(Pixel coordinate grounding data)
________________
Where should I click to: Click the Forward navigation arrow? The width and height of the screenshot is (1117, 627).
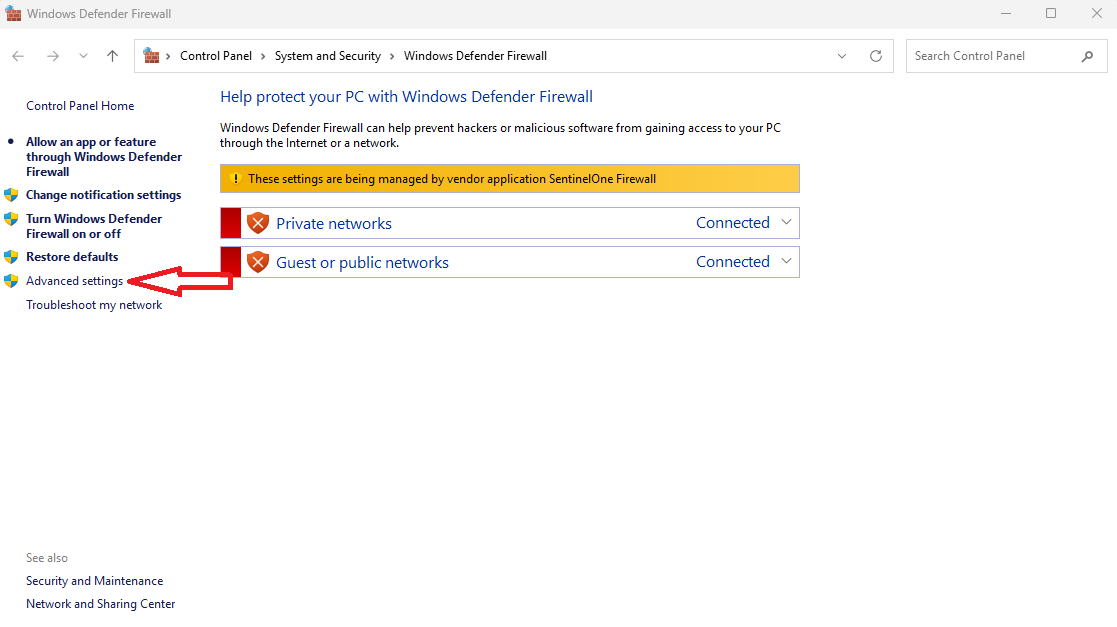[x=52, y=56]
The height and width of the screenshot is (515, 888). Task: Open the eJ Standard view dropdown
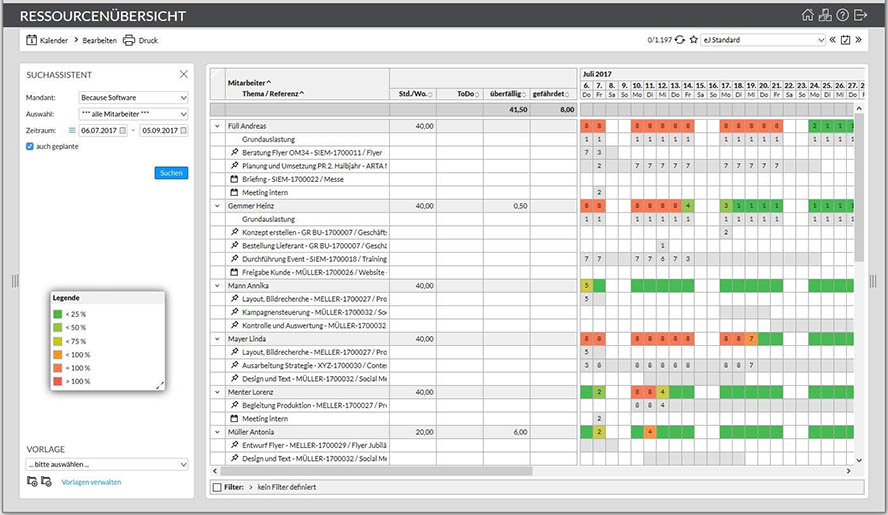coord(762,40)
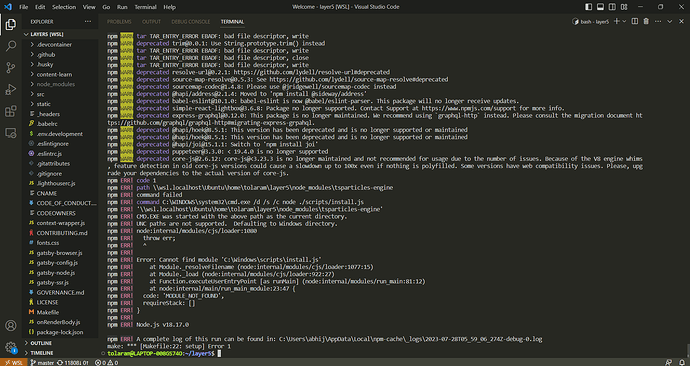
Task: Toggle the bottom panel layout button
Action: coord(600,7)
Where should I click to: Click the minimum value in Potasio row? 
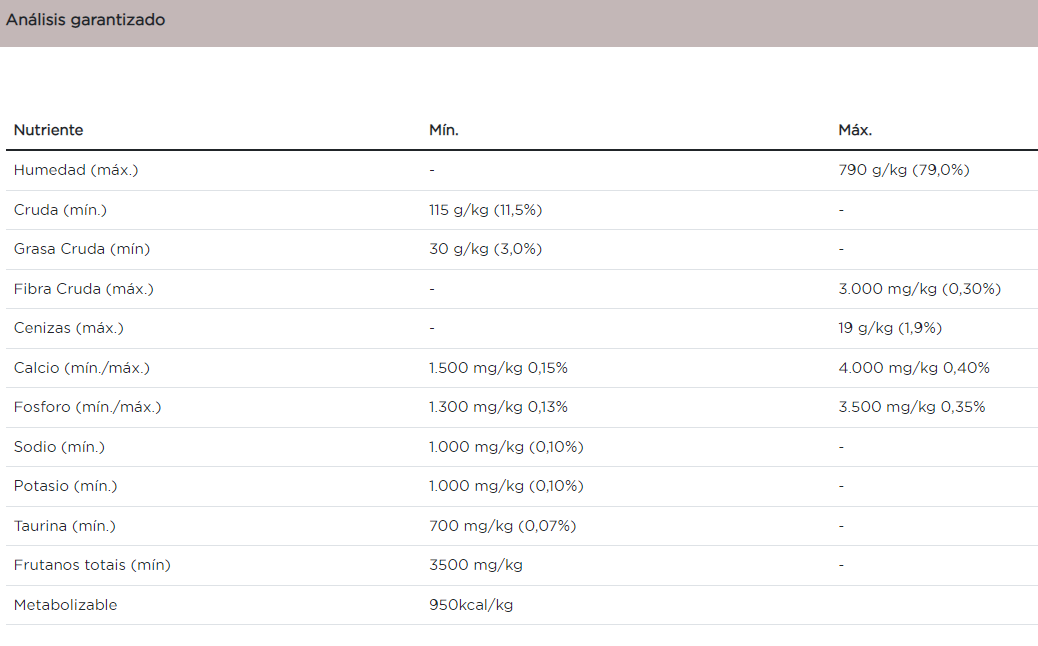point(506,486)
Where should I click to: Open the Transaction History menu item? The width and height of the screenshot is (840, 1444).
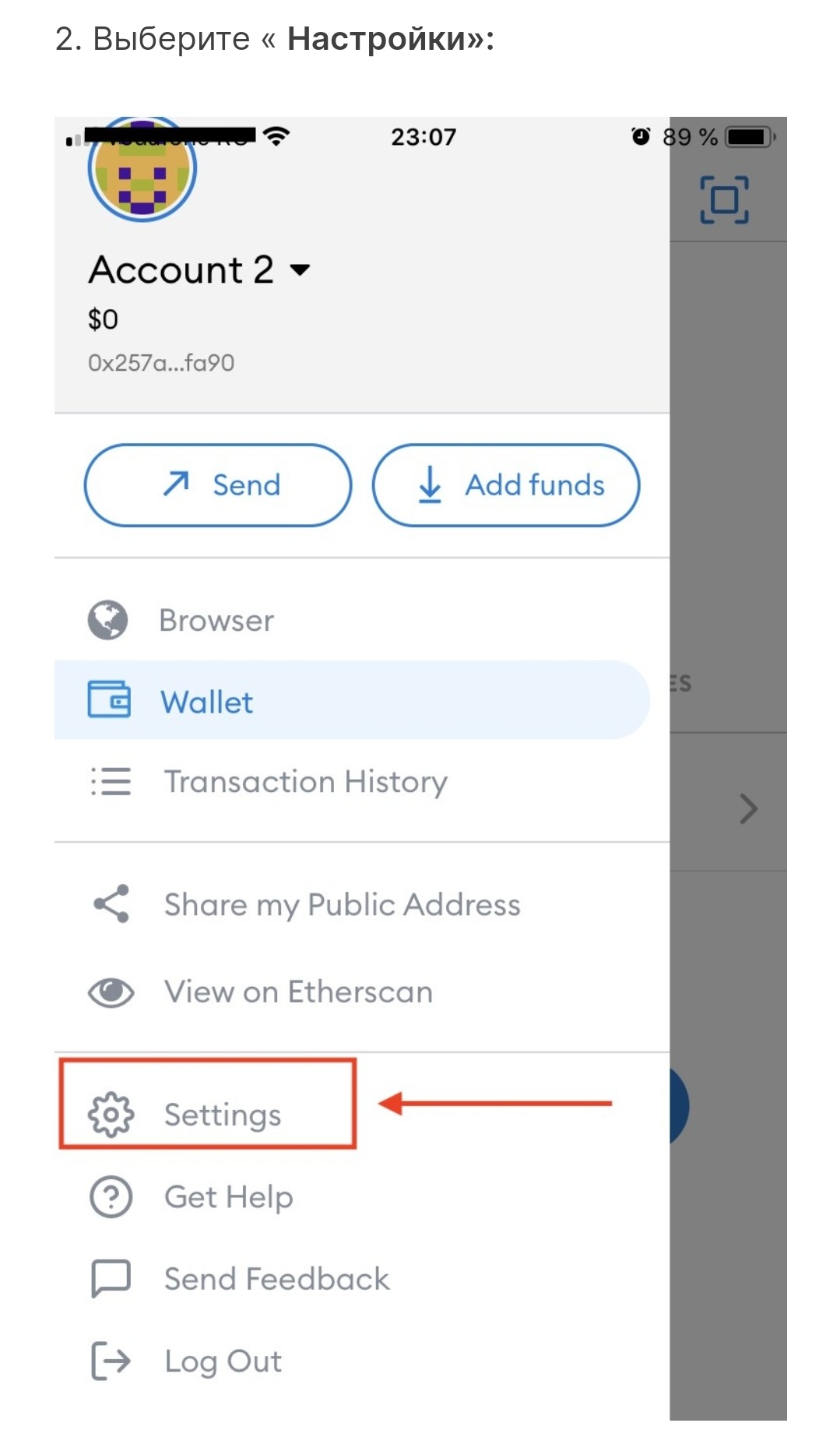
________________
*Work to be completed*
From the line with "Where should I click to: Click the minimum" to the last line above, restate each line word for word, but skip the pictures.

*Written solution*
Where should I click to: Click the minimum value in Potasio row? 
point(506,486)
Where should I click to: Open the Transaction History menu item? The width and height of the screenshot is (840, 1444).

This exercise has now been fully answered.